§ **WHAT YOU WILL DO**: Rewrite the lines of the material as a JSON list of strings, one string per line, with blank lines left out, starting at the line that contains "[Åpne meny] (334, 49)" and ending with the last line of the material.

§ **INFORMATION SHOWN**:
++++++++
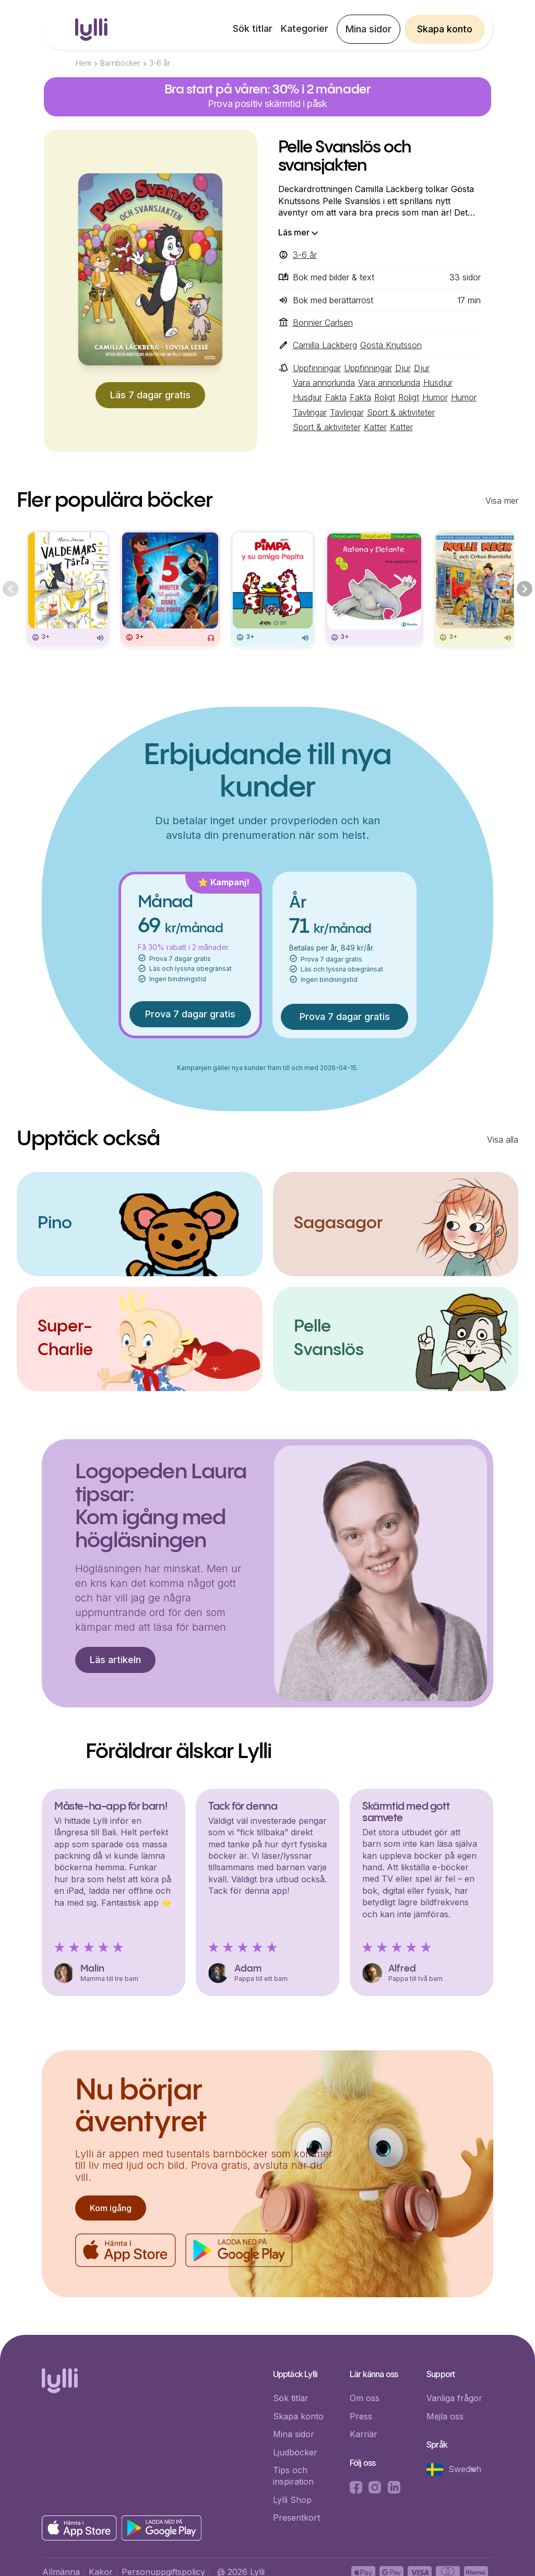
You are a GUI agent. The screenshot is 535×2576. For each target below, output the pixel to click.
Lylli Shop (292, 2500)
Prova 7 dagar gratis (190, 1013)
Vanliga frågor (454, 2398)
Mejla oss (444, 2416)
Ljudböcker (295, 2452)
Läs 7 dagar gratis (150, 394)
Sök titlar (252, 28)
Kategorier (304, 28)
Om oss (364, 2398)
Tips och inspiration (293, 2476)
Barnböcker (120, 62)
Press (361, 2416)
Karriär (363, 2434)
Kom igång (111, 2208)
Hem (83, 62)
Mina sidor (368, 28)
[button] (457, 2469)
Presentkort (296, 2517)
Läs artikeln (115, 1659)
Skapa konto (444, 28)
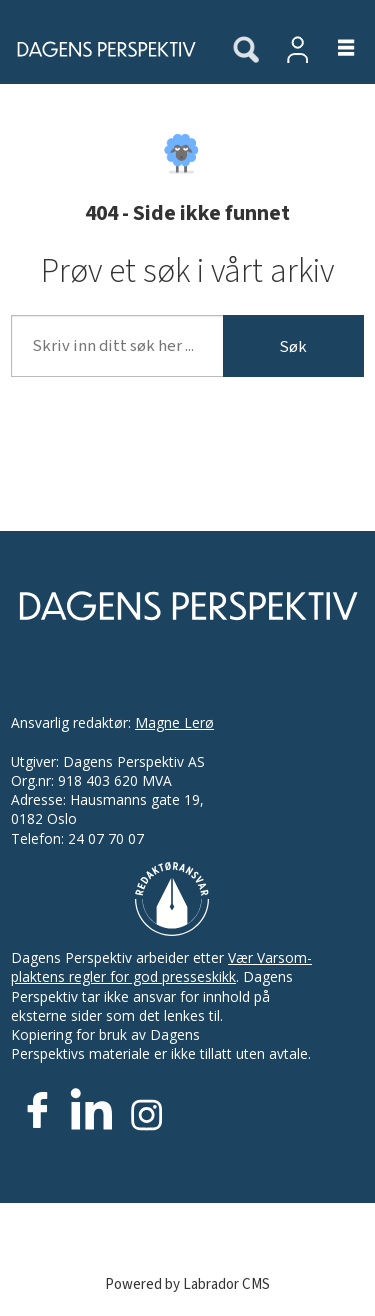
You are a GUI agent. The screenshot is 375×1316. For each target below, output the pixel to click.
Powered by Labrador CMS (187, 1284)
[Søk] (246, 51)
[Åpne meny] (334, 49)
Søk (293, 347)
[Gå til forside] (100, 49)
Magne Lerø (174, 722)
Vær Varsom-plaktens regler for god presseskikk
++++++++
§ **FULL ANSWER**:
[
  "[Åpne meny] (334, 49)",
  "Søk (293, 347)",
  "[Gå til forside] (100, 49)",
  "Magne Lerø (174, 722)",
  "Vær Varsom-plaktens regler for god presseskikk"
]